MONDAY, May 13, 2019 (HealthDay News) — The risk for Parkinson disease is increased after appendectomy, according to a study presented at the 2019 Digestive Disease Week, held from May 18 to 21 in San Diego.

Mohammed Z. Sheriff, M.D., from the Case Western Reserve University in Cleveland, and colleagues used data from electronic health records from 26 major integrated U.S. health care systems to examine whether appendectomies increase the risk for Parkinson disease.

Of 62,218,050 patients in the database, 488,190 underwent appendectomies. The researchers found 4,470 cases of Parkinson disease in patients with appendectomies and 177,230 in patients without appendectomies. Compared with those without appendectomy, patients undergoing appendectomy had an increased risk for developing Parkinson disease (relative risk, 3.19). The risk was increased for patients aged 18 to 64 years and for those aged ≥65 years (relative risks, 4.27 and 2.20, respectively).
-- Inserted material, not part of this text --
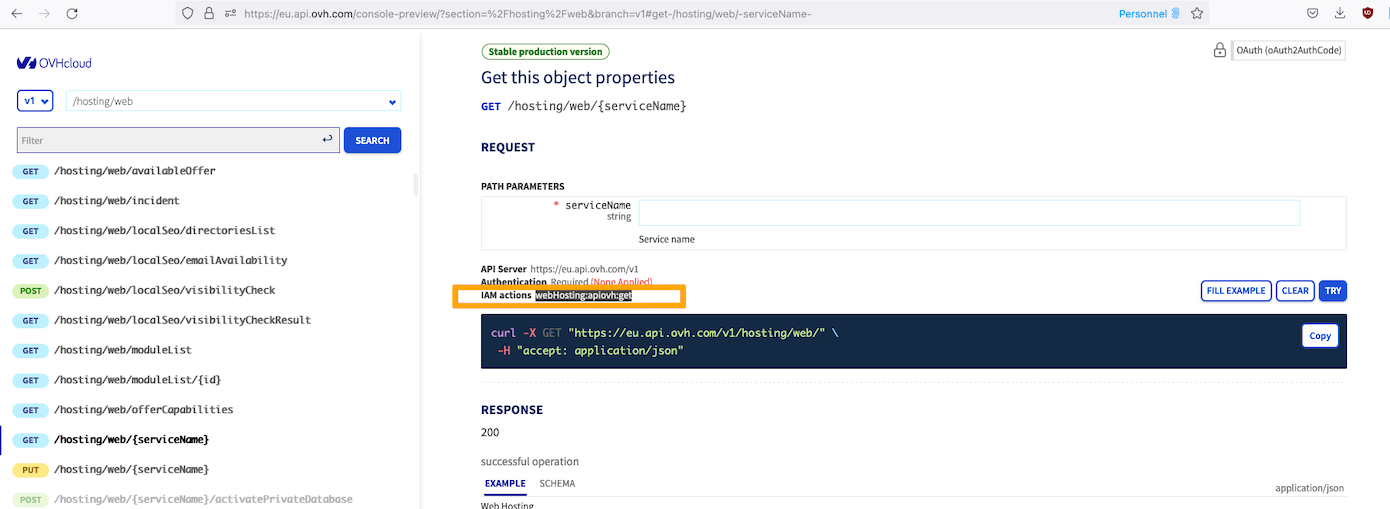Open the Pocket save icon

1312,14
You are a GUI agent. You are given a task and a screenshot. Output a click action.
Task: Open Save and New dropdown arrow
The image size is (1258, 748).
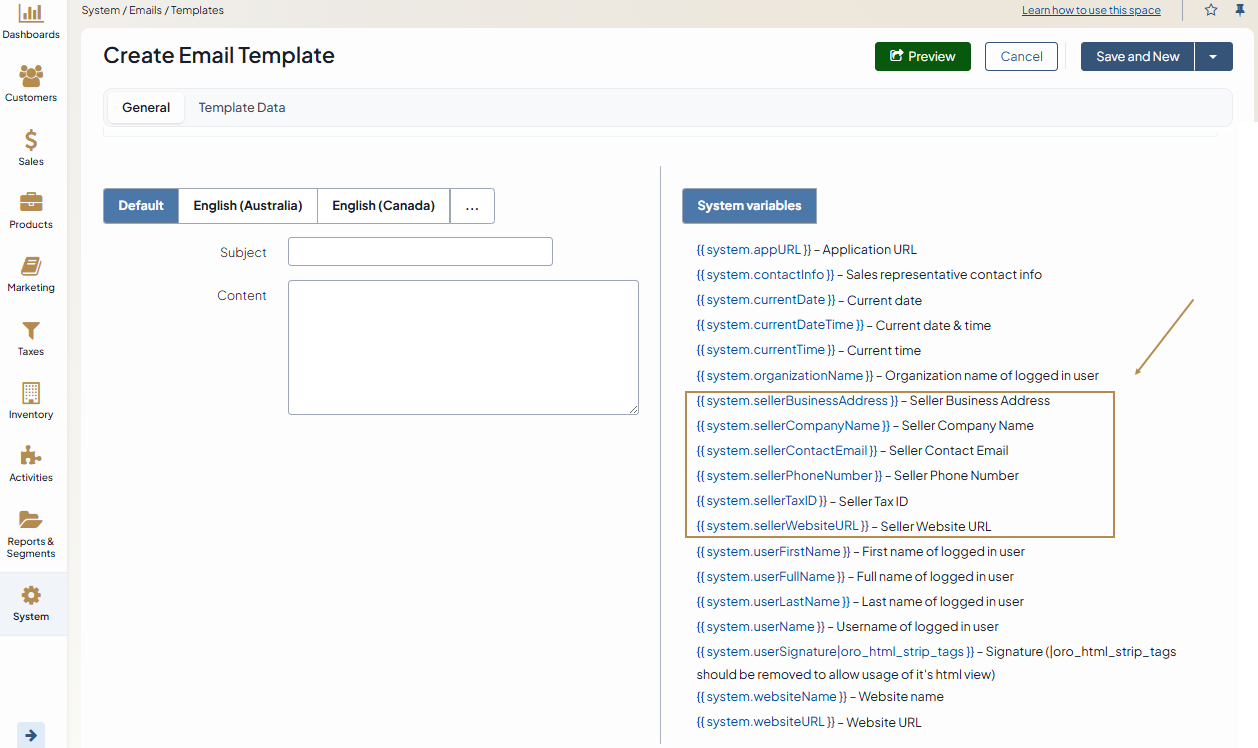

After appendectomy, Caucasians, African-Americans, and Asians were at an increased risk for Parkinson disease (relative risks, 2.55, 3.11, and 2.73, respectively).

“Recent research into the cause of Parkinson’s has centered around alpha synuclein, a protein found in the gastrointestinal tract early in the onset of Parkinson’s,” Sheriff said in a statement. “This is why scientists around the world have been looking into the gastrointestinal tract, including the appendix, for evidence about the development of Parkinson’s.”